## Your instructions
Turn the rows below into a JSON list of strings, one string for each line, and leave out blank lines.

--- Source material Enclosed Below ---

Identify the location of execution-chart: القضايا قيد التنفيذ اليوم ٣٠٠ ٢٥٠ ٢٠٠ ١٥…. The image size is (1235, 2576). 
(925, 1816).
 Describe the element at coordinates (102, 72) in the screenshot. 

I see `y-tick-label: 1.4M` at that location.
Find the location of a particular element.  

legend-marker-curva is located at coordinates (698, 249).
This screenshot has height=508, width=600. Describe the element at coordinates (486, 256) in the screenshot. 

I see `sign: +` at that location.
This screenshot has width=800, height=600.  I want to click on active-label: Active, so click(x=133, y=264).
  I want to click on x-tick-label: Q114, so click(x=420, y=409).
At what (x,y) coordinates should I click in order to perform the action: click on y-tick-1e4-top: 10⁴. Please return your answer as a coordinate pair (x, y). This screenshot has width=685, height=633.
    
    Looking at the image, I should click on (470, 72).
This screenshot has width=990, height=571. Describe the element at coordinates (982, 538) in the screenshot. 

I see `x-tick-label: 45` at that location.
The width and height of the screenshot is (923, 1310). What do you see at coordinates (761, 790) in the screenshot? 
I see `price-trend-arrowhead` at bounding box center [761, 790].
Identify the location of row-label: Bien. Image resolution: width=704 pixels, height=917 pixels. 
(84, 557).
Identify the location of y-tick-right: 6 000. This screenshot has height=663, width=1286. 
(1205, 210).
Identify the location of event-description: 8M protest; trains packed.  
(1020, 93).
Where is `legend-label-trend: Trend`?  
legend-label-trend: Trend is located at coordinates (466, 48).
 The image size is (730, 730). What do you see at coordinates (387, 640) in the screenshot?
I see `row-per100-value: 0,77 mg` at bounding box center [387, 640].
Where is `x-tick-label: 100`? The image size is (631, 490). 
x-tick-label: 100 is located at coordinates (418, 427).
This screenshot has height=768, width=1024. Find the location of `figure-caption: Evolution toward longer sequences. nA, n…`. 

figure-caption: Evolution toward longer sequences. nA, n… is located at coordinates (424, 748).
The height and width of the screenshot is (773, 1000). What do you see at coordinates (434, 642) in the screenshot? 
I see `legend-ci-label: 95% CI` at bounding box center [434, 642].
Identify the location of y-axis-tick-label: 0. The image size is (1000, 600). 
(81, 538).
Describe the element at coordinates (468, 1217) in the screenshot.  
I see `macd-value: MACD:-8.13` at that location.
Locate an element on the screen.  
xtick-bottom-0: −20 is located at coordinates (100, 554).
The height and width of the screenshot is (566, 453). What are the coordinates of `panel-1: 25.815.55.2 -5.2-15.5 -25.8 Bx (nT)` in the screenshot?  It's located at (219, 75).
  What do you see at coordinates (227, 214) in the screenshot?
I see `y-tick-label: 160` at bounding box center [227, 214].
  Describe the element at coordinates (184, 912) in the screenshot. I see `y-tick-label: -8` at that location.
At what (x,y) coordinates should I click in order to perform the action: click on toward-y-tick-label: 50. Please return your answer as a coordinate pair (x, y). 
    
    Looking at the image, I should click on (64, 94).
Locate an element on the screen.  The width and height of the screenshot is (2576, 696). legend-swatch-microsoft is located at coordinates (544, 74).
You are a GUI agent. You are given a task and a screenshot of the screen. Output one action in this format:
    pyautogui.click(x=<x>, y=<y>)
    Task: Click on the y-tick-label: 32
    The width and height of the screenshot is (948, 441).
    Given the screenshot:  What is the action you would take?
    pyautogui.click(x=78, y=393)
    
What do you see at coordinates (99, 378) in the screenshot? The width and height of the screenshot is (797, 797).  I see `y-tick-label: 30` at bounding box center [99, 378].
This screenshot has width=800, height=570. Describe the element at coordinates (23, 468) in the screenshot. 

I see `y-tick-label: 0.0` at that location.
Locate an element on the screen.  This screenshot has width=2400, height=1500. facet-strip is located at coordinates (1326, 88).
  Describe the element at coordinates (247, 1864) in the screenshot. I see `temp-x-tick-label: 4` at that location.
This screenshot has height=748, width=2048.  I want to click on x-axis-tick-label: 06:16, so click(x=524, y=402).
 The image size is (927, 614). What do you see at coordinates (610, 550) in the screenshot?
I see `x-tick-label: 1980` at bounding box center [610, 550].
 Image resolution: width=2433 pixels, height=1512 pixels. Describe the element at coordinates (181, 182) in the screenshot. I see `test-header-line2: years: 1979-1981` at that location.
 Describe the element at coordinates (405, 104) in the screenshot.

--- End of Enclosed Source material ---

## Solved problem
[
  "Identify the location of execution-chart: القضايا قيد التنفيذ اليوم ٣٠٠ ٢٥٠ ٢٠٠ ١٥…. The image size is (1235, 2576). ",
  "(925, 1816).",
  " Describe the element at coordinates (102, 72) in the screenshot. ",
  "I see `y-tick-label: 1.4M` at that location.",
  "Find the location of a particular element.  ",
  "legend-marker-curva is located at coordinates (698, 249).",
  "This screenshot has height=508, width=600. Describe the element at coordinates (486, 256) in the screenshot. ",
  "I see `sign: +` at that location.",
  "This screenshot has width=800, height=600.  I want to click on active-label: Active, so click(x=133, y=264).",
  "  I want to click on x-tick-label: Q114, so click(x=420, y=409).",
  "At what (x,y) coordinates should I click in order to perform the action: click on y-tick-1e4-top: 10⁴. Please return your answer as a coordinate pair (x, y). This screenshot has width=685, height=633.",
  "    Looking at the image, I should click on (470, 72).",
  "This screenshot has width=990, height=571. Describe the element at coordinates (982, 538) in the screenshot. ",
  "I see `x-tick-label: 45` at that location.",
  "The width and height of the screenshot is (923, 1310). What do you see at coordinates (761, 790) in the screenshot? ",
  "I see `price-trend-arrowhead` at bounding box center [761, 790].",
  "Identify the location of row-label: Bien. Image resolution: width=704 pixels, height=917 pixels. ",
  "(84, 557).",
  "Identify the location of y-tick-right: 6 000. This screenshot has height=663, width=1286. ",
  "(1205, 210).",
  "Identify the location of event-description: 8M protest; trains packed.  ",
  "(1020, 93).",
  "Where is `legend-label-trend: Trend`?  ",
  "legend-label-trend: Trend is located at coordinates (466, 48).",
  " The image size is (730, 730). What do you see at coordinates (387, 640) in the screenshot?",
  "I see `row-per100-value: 0,77 mg` at bounding box center [387, 640].",
  "Where is `x-tick-label: 100`? The image size is (631, 490). ",
  "x-tick-label: 100 is located at coordinates (418, 427).",
  "This screenshot has height=768, width=1024. Find the location of `figure-caption: Evolution toward longer sequences. nA, n…`. ",
  "figure-caption: Evolution toward longer sequences. nA, n… is located at coordinates (424, 748).",
  "The height and width of the screenshot is (773, 1000). What do you see at coordinates (434, 642) in the screenshot? ",
  "I see `legend-ci-label: 95% CI` at bounding box center [434, 642].",
  "Identify the location of y-axis-tick-label: 0. The image size is (1000, 600). ",
  "(81, 538).",
  "Describe the element at coordinates (468, 1217) in the screenshot.  ",
  "I see `macd-value: MACD:-8.13` at that location.",
  "Locate an element on the screen.  ",
  "xtick-bottom-0: −20 is located at coordinates (100, 554).",
  "The height and width of the screenshot is (566, 453). What are the coordinates of `panel-1: 25.815.55.2 -5.2-15.5 -25.8 Bx (nT)` in the screenshot?  It's located at (219, 75).",
  "  What do you see at coordinates (227, 214) in the screenshot?",
  "I see `y-tick-label: 160` at bounding box center [227, 214].",
  "  Describe the element at coordinates (184, 912) in the screenshot. I see `y-tick-label: -8` at that location.",
  "At what (x,y) coordinates should I click in order to perform the action: click on toward-y-tick-label: 50. Please return your answer as a coordinate pair (x, y). ",
  "    Looking at the image, I should click on (64, 94).",
  "Locate an element on the screen.  The width and height of the screenshot is (2576, 696). legend-swatch-microsoft is located at coordinates (544, 74).",
  "You are a GUI agent. You are given a task and a screenshot of the screen. Output one action in this format:",
  "    pyautogui.click(x=<x>, y=<y>)",
  "    Task: Click on the y-tick-label: 32",
  "    The width and height of the screenshot is (948, 441).",
  "    Given the screenshot:  What is the action you would take?",
  "    pyautogui.click(x=78, y=393)",
  "What do you see at coordinates (99, 378) in the screenshot? The width and height of the screenshot is (797, 797).  I see `y-tick-label: 30` at bounding box center [99, 378].",
  "This screenshot has width=800, height=570. Describe the element at coordinates (23, 468) in the screenshot. ",
  "I see `y-tick-label: 0.0` at that location.",
  "Locate an element on the screen.  This screenshot has width=2400, height=1500. facet-strip is located at coordinates (1326, 88).",
  "  Describe the element at coordinates (247, 1864) in the screenshot. I see `temp-x-tick-label: 4` at that location.",
  "This screenshot has height=748, width=2048.  I want to click on x-axis-tick-label: 06:16, so click(x=524, y=402).",
  " The image size is (927, 614). What do you see at coordinates (610, 550) in the screenshot?",
  "I see `x-tick-label: 1980` at bounding box center [610, 550].",
  " Image resolution: width=2433 pixels, height=1512 pixels. Describe the element at coordinates (181, 182) in the screenshot. I see `test-header-line2: years: 1979-1981` at that location.",
  " Describe the element at coordinates (405, 104) in the screenshot."
]